SPAの基本

2018-07-13 12:23:33

 WebアプリをSPA(Single Page Application)で作成するにあたって、必ず必要になるのがJavaScriptです。JavaScriptはクライアント側で動くので、サーバのデータが必要になった場合は、サーバ側のプログラムが必要となります。サーバデータを自分で管理する場合は、そのためのシステムを組む必要があります。

‌ サーバ側は自由に言語が選べます。PHP、Perl、Ruby、Java、Python、C/C++選択は自由です。‌私としてはサーバ側の言語なんて何でも良いのです。今はPHPをメインに使ってますが、ちょっと前まではJavaを使っていました。それより前はC++です。ちなみにこのシステムはC++で作ってあります。

‌ SPAのWebアプリはサーバサイド側のプライオリティが低いのです。一般的なWebシステムはHTMLデータをサーバ側で生成しますが、SPAの場合はクライアントが必要とするデータだけ返せば良いのです。そのデータを元にどんなHTML、DOMを作るかはJavaScriptが行う処理となります。サーバ側の処理は、データベースとのやりとりとセキュリティーの保全です。

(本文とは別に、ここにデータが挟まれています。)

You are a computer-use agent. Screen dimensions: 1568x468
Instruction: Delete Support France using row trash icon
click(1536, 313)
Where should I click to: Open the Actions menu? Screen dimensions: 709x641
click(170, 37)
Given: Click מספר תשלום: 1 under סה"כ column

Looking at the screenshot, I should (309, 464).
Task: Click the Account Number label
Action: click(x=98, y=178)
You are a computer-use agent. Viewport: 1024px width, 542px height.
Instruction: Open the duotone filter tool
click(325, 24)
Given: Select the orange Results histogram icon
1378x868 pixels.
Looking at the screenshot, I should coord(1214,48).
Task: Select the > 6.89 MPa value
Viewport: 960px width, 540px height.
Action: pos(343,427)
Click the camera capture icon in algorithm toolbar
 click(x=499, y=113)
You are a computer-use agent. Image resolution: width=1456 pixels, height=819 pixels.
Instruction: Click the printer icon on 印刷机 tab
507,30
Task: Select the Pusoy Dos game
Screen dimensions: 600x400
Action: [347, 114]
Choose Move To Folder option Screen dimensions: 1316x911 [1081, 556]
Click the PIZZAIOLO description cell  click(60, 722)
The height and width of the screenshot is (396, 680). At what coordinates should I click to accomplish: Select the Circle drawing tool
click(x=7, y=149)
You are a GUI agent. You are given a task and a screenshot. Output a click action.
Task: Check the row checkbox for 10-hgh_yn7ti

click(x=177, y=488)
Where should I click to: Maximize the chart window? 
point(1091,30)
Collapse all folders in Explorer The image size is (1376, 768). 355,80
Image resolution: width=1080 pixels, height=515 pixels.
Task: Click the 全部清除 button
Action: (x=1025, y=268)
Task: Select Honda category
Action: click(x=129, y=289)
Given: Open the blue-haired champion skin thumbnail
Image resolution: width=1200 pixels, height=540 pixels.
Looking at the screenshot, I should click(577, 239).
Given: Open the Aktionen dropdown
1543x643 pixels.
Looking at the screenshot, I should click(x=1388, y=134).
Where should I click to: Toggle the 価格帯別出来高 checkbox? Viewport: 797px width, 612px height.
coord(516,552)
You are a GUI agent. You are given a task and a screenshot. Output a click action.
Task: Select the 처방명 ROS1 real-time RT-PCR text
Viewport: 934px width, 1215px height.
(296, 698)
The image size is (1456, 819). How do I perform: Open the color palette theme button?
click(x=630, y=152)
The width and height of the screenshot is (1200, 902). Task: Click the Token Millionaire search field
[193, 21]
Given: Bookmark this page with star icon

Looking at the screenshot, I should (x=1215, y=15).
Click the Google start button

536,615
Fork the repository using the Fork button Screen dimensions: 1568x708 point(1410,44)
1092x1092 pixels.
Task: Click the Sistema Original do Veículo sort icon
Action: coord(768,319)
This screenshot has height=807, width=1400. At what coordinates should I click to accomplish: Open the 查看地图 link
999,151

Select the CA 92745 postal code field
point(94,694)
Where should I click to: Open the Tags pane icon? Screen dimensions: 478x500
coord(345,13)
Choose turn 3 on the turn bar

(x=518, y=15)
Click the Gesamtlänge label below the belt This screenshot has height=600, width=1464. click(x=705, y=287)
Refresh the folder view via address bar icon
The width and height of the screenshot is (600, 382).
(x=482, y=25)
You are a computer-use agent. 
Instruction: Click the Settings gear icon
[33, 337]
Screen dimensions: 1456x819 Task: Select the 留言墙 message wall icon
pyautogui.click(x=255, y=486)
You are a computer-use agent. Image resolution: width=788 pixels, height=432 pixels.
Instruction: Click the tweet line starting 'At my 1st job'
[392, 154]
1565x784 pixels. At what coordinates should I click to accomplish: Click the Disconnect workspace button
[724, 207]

‌ Webアプリではローカルで使われるのが前提のアプリと違い、認証情報を管理しなければなりません。そしてその認証情報に基づいて、やりとりするデータに制限を付ける必要があります。そこがサーバ側の肝です。

‌ そしてSPAアプリを作っていく上で面倒になってくるのが、クライアントとサーバのデータのやりとりです。基本はJavaScriptのAjaxを用いて、サーバにデータを要求します。サーバサイドのみでWebアプリを作る場合と比べると、この手続き部分が面倒なのです。

‌ サーバサイドの言語のみなら必要なデータを要求するのは、そのままDBにアクセスして取り出せば終わりです。しかしJavaScriptでデータベースから必要なモノを引っ張り出そうと思ったらその手間が倍増します。

[‌ページ遷移前提]
‌ 1. Formやリンクなどからデータ要求 ‌ 2. サーバ側でパラメータ解析 ‌ 3. サーバ側でDBから必要なデータの取得 ‌ 4. 受け取ったデータを元にHTMLデータを生成し、クライアントに送信

‌[SPAで組む場合]
 ‌1. JavaScriptで情報の要求  2. サーバ側でパラメータ解析  3. サーバ側でDBから必要なデータの取得  ‌4. サーバ側はデータをJavaScriptで適切に受け取れるように変換し送信  ‌5. JavaScriptでデータの受け取る  ‌6. JavaScriptで表示データの生成

 増える手間が二個だけなので倍増しているようには見えません。ところがSPAの4と5の処理をやりとりするデータの種類ごとに書くのは、ソースコードの量が無駄に増えて、とんでもなく手間なのです。

‌ この手間をPHPとJavaScriptで一挙に解決する方法をQiitaに投稿しました。これ、実は結構革新的な技術だと思うのですが、とんでもなく反応が薄かったです。逆に、ギャグで書いたMVCの深淵にイイネがたくさん付きました。ページ遷移しないWebシステムを普及させる道のりは遠いようです。